[START OF TEXT EXCERPT]

A look at the fall auction schedule reveals that sales of celebrity and film memorabilia are hotter than ever, with eight events planned between now and Thanksgiving. What’s behind this surge in activity? “We know people are passionate about this subject matter, and it’s partly because we are feeling very nostalgic at the moment,” says Martin Nolan, executive director of L.A.-based Julien’s Auctions, which is planning back-to-back events in November: “Icons and Idols: Hollywood” on Nov. 17, and “Treasures from the Vault: Joseff of Hollywood” on Nov. 18. “Increasingly we’re also finding that collectors are adding this as part of their investment pie: Next to art, real estate, jewelry, cars, and stocks and bonds, a fun slice has been carved out for collectibles.”
Consecutive auctions in London this week promise to illuminate the off-screen lives of two of film’s most iconic actresses. On Tuesday, Sotheby’s presents “Vivien: The Vivien Leigh Collection,” the first-ever auction of the actress best known for her Oscar-winning roles in Gone With the Wind and A Streetcar Named Desire. But other than an assortment of film-related items in the 321-lot auction — a leather-bound Gone With the Wind presentation script and her wig from Streetcar among them — many pieces offer a never-before-seen look into Leigh’s life.
“She died more than 50 years ago [in 1967], so it’s easy to forget she was a real person who lived a life,” says Frances Christie, head of modern and post-war British art for Sotheby’s. Among the items expected to draw intense interest: an assortment of costume and fine jewelry, including a bow brooch featuring cushion- and circular-cut diamonds, estimated to fetch between $33,100 and $46,300; and an oil-on-canvas study in roses, painted by Sir Winston Churchill and gifted to Leigh by the former British prime minister in 1951, carrying a pre-auction estimate of $93,000 to $133,000.
“When you think of a Hollywood icon, you don’t automatically think of an intimate friendship with Winston Churchill, immortalized by a painting of roses he gave to her,” Christie says. “What’s special about this auction is that it’s not just memorabilia, the things she kept from her stage and screen career. This person who was put at a distance on the silver screen, you’re able to learn so much more about her.”
On Wednesday, Christie’s London presents “Audrey Hepburn: The Personal Collection,” a 256-lot live auction that represents the first time Hepburn’s two sons, Sean Ferrer and Luca Dotti, have released any of their mother’s possessions for sale. An online auction kicked off last week and features 231 items, from costume jewelry and clothes — Givenchy and other labels — to items like Hepburn’s button and ribbon box and a 1964 telegram from Cristobal Balenciaga; bidding ends Oct. 4, with bids on many items already surpassing estimates.

[END OF TEXT EXCERPT]
[START OF RECORD EXTRACTS]

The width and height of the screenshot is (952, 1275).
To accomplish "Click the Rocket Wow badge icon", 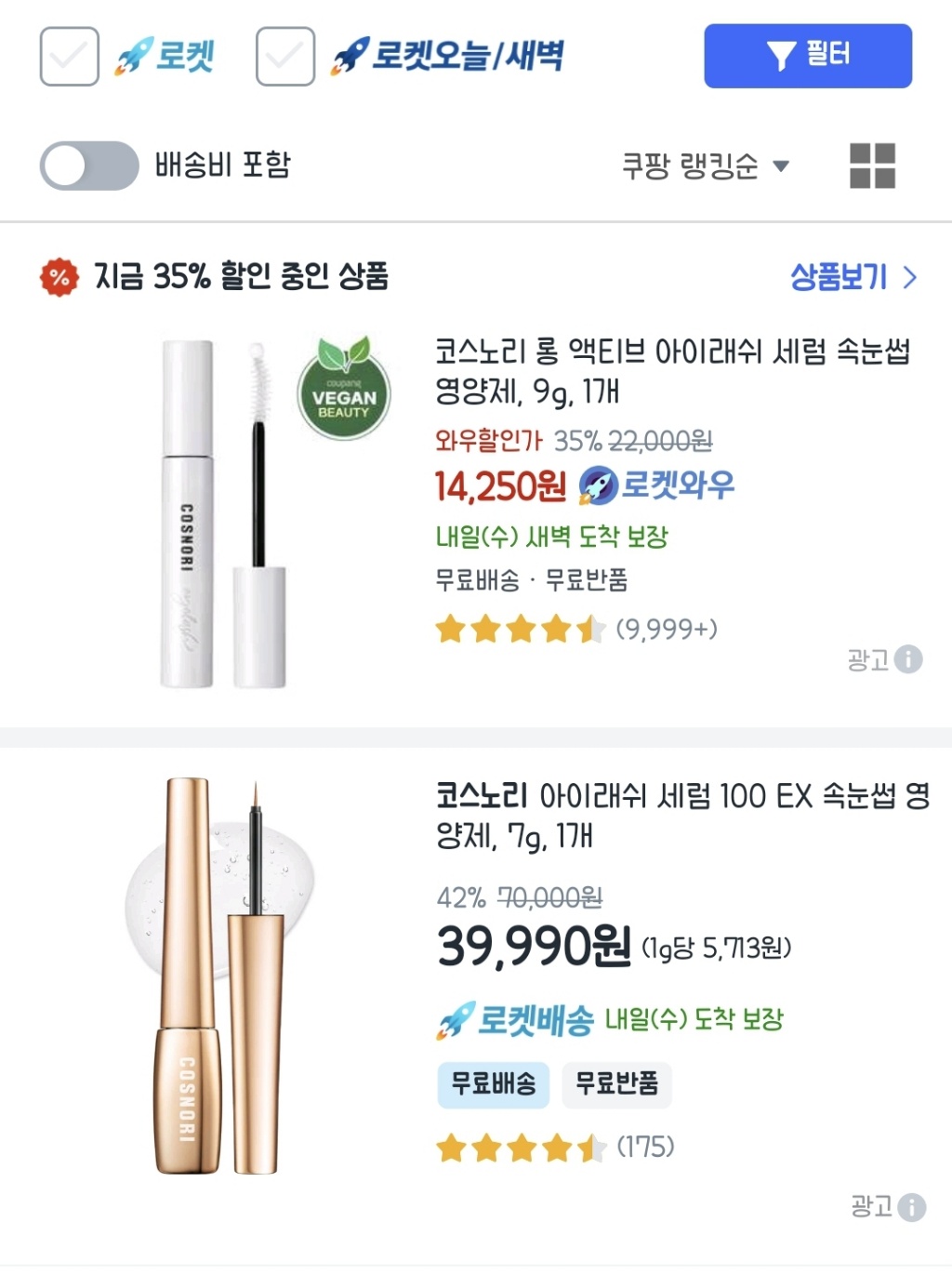I will [x=598, y=485].
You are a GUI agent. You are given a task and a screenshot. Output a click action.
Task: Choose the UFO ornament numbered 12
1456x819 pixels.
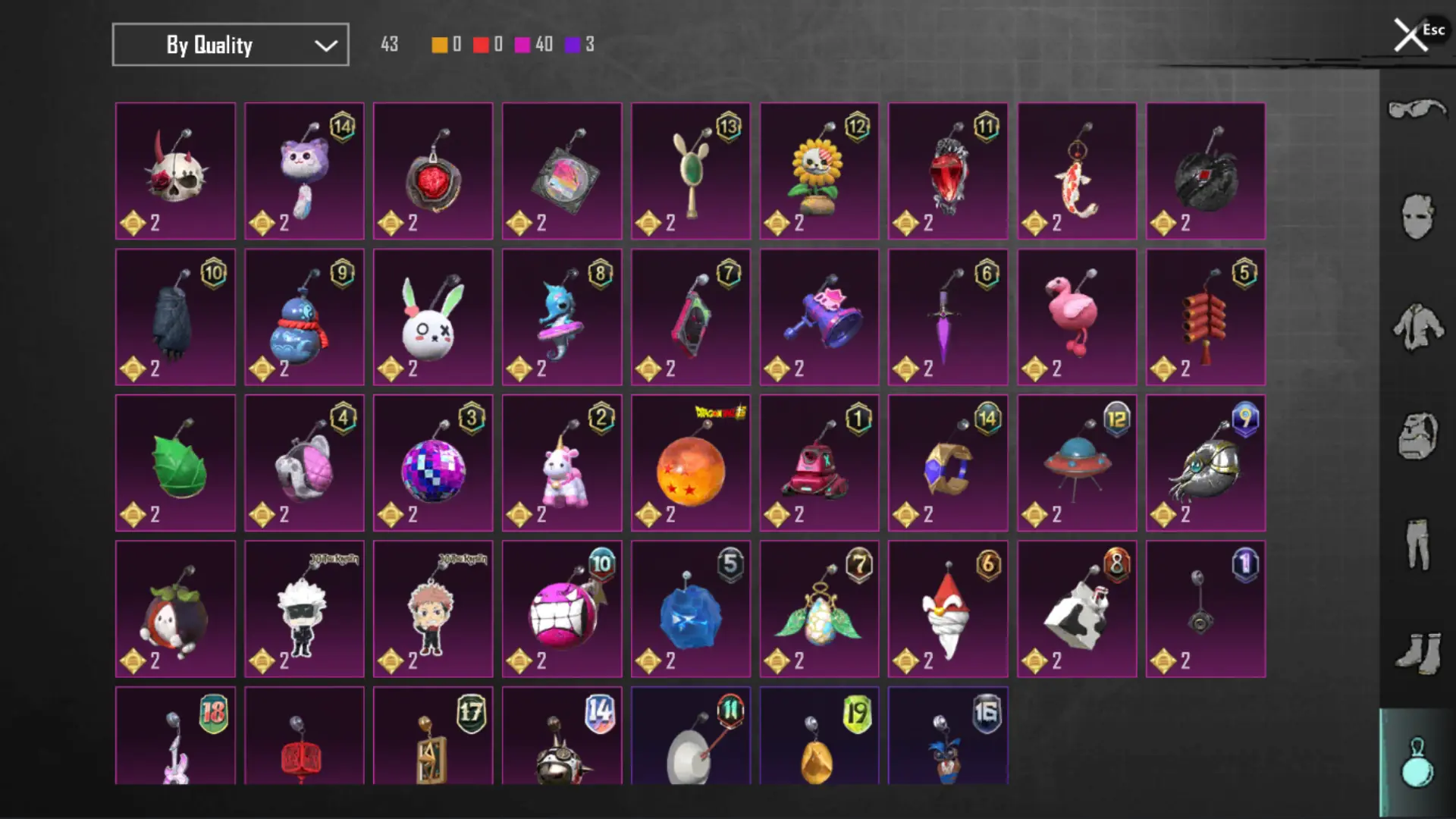pyautogui.click(x=1077, y=463)
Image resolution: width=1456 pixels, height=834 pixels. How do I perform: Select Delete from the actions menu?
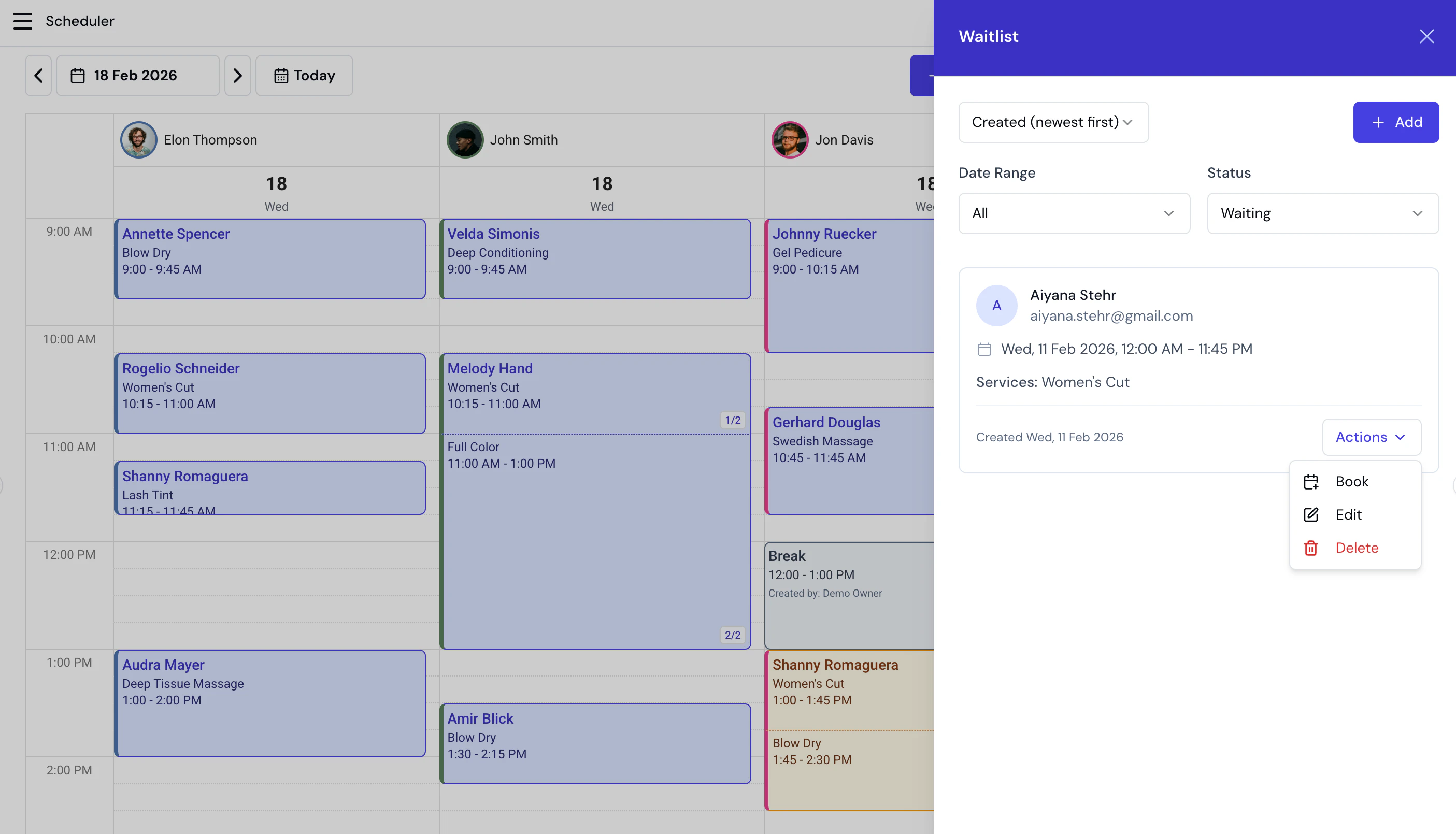[x=1357, y=548]
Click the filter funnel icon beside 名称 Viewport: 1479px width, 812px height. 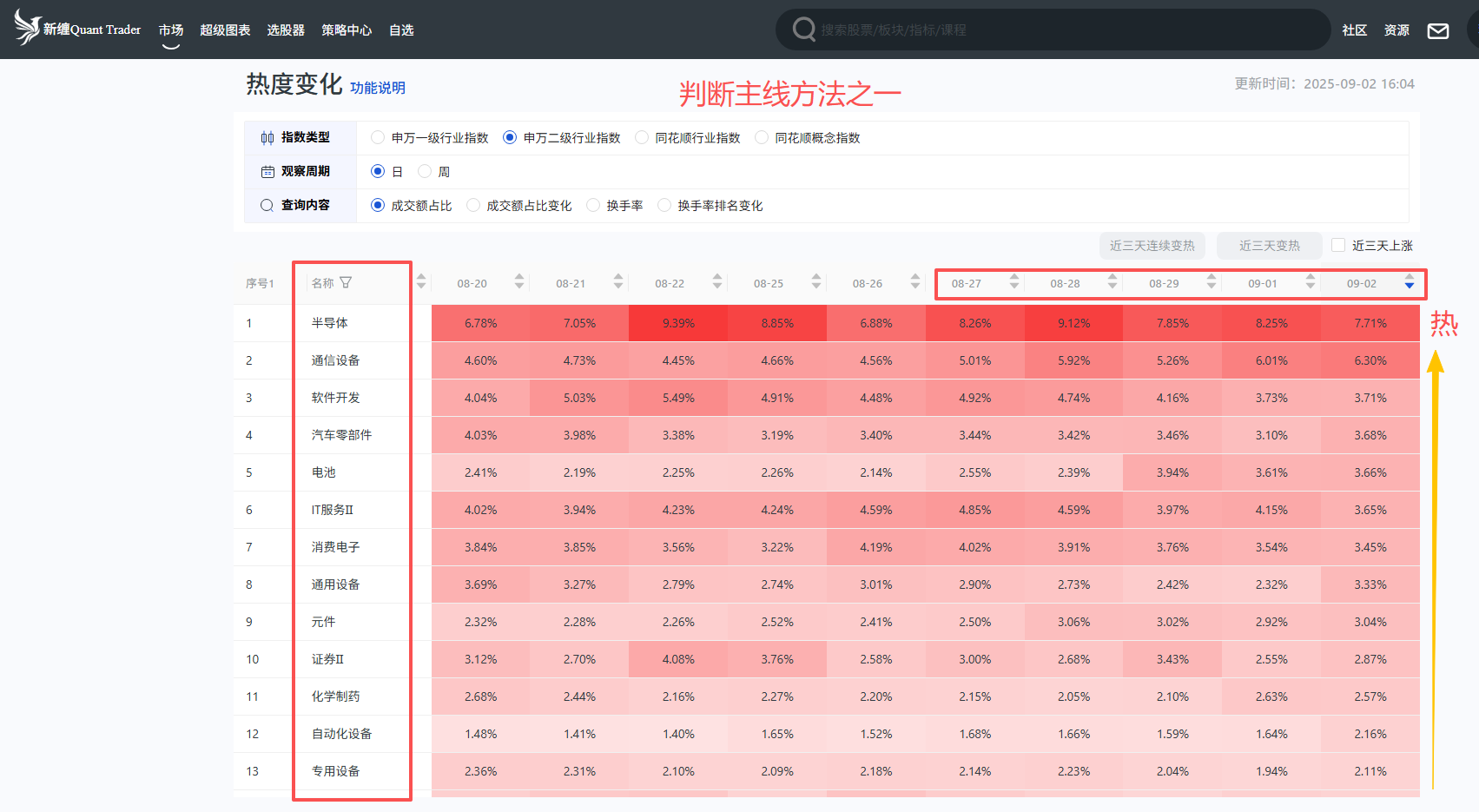point(346,282)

[END OF RECORD EXTRACTS]

TASK SET:
1 - Give the titles of all the auctions named in the article on celebrity memorabilia auctions.
2 - Select every line of the records that contains the word "screenshot", and copy each one in full.

TASK-BY-TASK RESULTS:
1 -
"Icons and Idols: Hollywood"
"Treasures from the Vault: Joseff of Hollywood"
"Vivien: The Vivien Leigh Collection"
"Audrey Hepburn: The Personal Collection"

2 -
The width and height of the screenshot is (952, 1275).
You are a GUI agent. You are given a task and a screenshot. Output a click action.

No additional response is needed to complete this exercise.